Lolich will forever be remembered as the winner of Game 7, introducing a two-day break, in 1968. Former NBA Roger Maris, who was a cardinal at the time, had said before the series that the cards don’t have to worry too much about the 31-winner Right hand Denny McClain. It was Lulish who was interested in him.

But not many know that Leulich also fired the shots.

“I was the underdog in that seventh game,” Lulic said. “There was no way I could defeat the Cardinals.”

Lolich’s father and uncle returned to Michigan, and when Lolich was announced as the start of the seventh game, they quickly flew to St. Louis. The game was on Thursday, but the older Loliches couldn’t make it back to Detroit until Sunday.

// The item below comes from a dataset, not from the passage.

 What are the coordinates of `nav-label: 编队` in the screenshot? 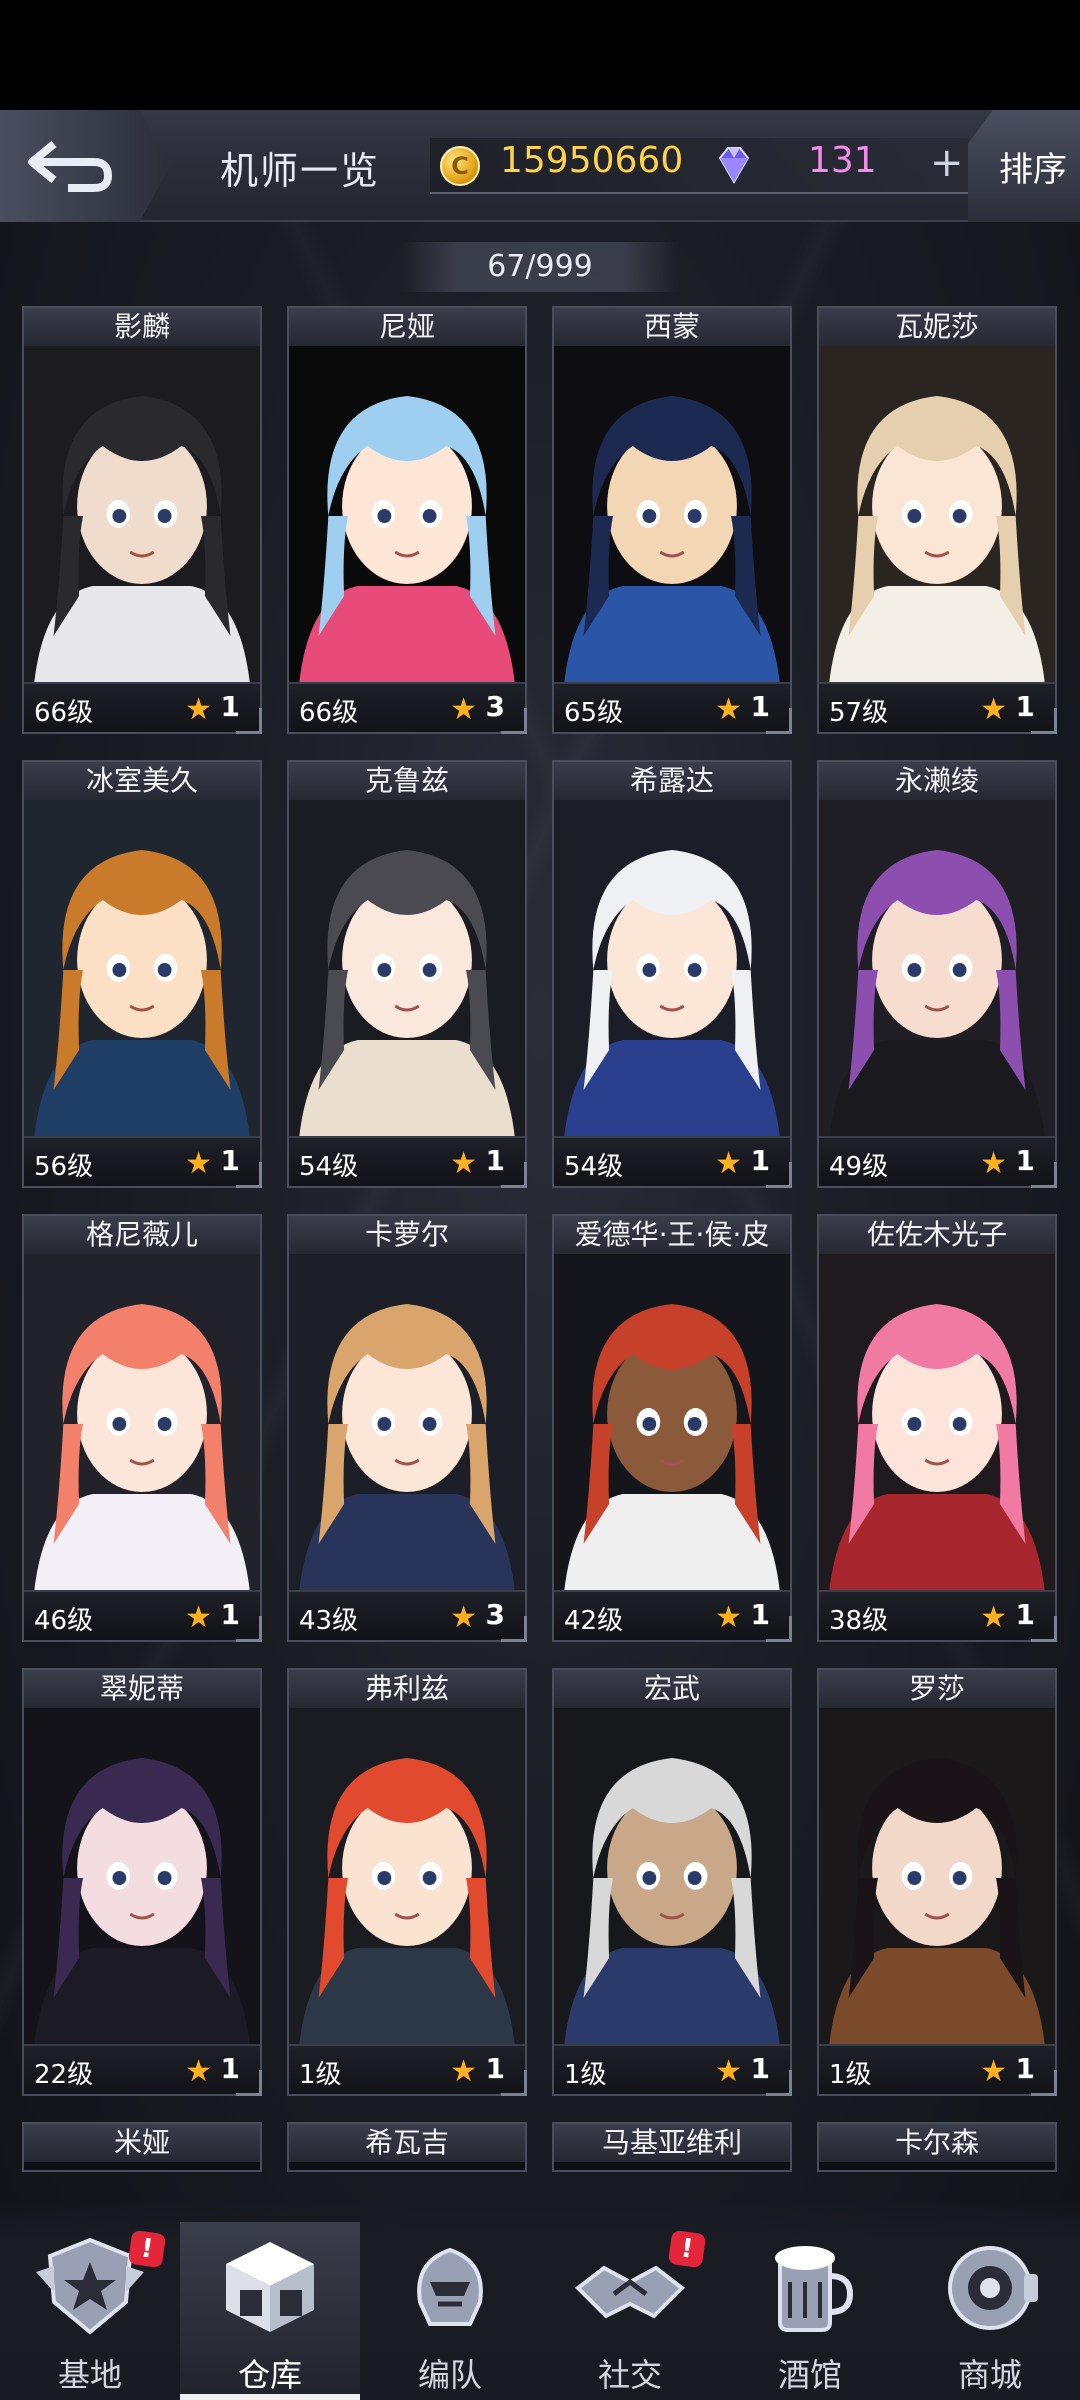 It's located at (450, 2375).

“In the batting drills — which was a waste of time for me — I was standing around the batting cage, and (general manager) Jim Campbell was sitting there in the front row. I walked in and said, ‘I want to make a deal with you,’” Leulich said. More money to make the seventh game of the world championship – that’s the kind of guy he was.

“I told him my dad and my uncle are here and they don’t have a flight to Detroit until Sunday. He said, ‘What?’ I said, ‘I’m going to win this game for you today if you let them get back on the team plane.'” Guess what? My dad and uncle went home on the plane. Team plane.

improbable scenario

Lolich was also the winner of Game 5 and the star of the hit when the Tigers stared at elimination. The Cardinals took a 3-2 lead in the seventh inning, and with one and no one out, Lulich was allowed to hit. He was not a good hitter as he would average 0.110 and 362 hits in 821 at-bats. But the Detroit team, unlike the rest of the Tigers, was shaky.

Lelich singled out Nelson Brillis, fueling a three-round run to win the match 5-3 and the Tigers never looked back. They were never late again in the series.

Wainwright laughed when this was presented to him.

“I have always told you that shooters are the best athletes on the field,” he said.

“I was surprised that he hit me,” Lulich said. “I was there in the circle on the deck and I saw Gates Brown, our #1 hitter, move into the dugout, get his racket and helmet, I thought I would be called again.

“When I was out in front, I looked back and (manager) May Smith was signaling me to go up to the board. So I went, ‘Really?’ After I threw the first ball at me, I looked at the dugout again and waved for me to stay in the hitter box. I got a base hit. Of him. Mayo was a great manager. He really knew what he was doing. I figured: Why not?

“Swing at something that flies near you.”

But Leulich faced the Brils in Game 2 in St. Louis and he had arrived. It was the only time in his 17-season career that he had major success on home soil.

I didn’t try to hit. He said. “A lot of people wondered why I was such a bad hitter. I said it was done on purpose. It was my job to be a bowler, and that’s what I paid for.

“When I hit the ball and run to first base, I would skip the bag. I wouldn’t even touch the bag. I could hurt my knee or ankle. If I’m out of play, I don’t care.

“Even while running at home, I skipped the bag and had our first base coach, Wali Musa, call me back to touch it.”

Wainwright, who has 10 home runs, has always enjoyed hitting more than Lolich. But after two bad starts, he wants to have more fun, too.

“I always like to put on a good show, especially on special days,” he said. “Not only do I want to play well, I want to be able to. The way I’ve had the last two times hasn’t really allowed me to be in the right positions to throw the pitches I need to.”

So after all these years, Wainwright and Molina as cardinals finally get to beat Mickey Lulich.

But that doesn’t make October 1968 go very far.

“I have this,” Lulich said.

Final match tickets will be on sale

Tickets for potential Cardinals in the National League and Wild Card Series will go on sale at 2 p.m. Friday.

Tickets for the three potential NL wild games and the three potential Division Series games, starting at $20, will be available at cardinals.com And by phone at 314-345-9000. All tickets will be delivered digitally via the MLB Ballpark app. Busch Stadium sales will begin at 10 a.m. Monday.

If the Cardinals win the NL Central title and, as it seems most likely, finish third as the best-record among the three first-division winners, they will host all games in a top three wild card series from October 7. 9.